# DATA LISTING
--- begin ---

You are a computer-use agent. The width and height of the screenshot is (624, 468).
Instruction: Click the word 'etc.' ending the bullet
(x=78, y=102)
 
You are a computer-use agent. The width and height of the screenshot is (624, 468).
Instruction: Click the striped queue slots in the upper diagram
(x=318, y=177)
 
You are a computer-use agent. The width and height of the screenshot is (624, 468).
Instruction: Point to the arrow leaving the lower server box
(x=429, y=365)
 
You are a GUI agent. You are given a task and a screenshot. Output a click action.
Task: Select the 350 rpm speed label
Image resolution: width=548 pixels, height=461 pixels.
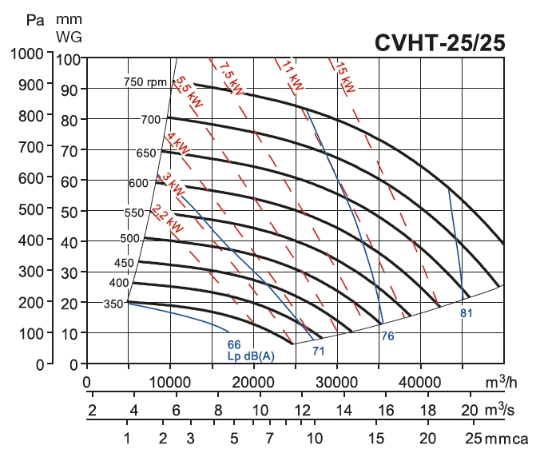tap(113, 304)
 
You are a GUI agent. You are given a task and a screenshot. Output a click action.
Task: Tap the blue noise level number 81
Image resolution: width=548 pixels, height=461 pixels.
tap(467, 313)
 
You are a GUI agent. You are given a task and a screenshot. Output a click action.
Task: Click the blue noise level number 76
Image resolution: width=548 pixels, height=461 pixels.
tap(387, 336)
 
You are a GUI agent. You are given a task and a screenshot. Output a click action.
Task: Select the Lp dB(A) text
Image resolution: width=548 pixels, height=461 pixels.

--- end ---
--- begin ---

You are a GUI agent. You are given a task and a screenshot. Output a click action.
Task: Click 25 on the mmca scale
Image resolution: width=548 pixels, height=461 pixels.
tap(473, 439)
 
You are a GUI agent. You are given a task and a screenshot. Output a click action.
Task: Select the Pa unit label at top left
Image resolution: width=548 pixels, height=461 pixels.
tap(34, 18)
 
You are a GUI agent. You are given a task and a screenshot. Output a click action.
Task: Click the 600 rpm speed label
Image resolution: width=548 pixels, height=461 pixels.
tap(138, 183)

--- end ---
--- begin ---

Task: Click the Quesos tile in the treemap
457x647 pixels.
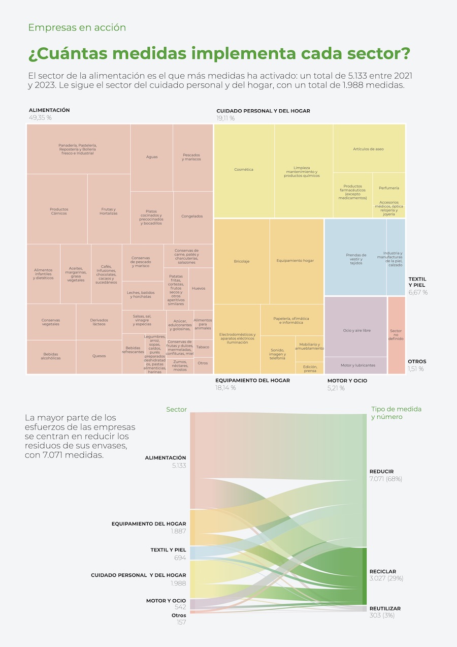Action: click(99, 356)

--- end ---

Pull out every line in the material above that contains the word "speed", matching case exactly.

# FINAL ANSWER
Task: Select the 350 rpm speed label
Task: Click the 600 rpm speed label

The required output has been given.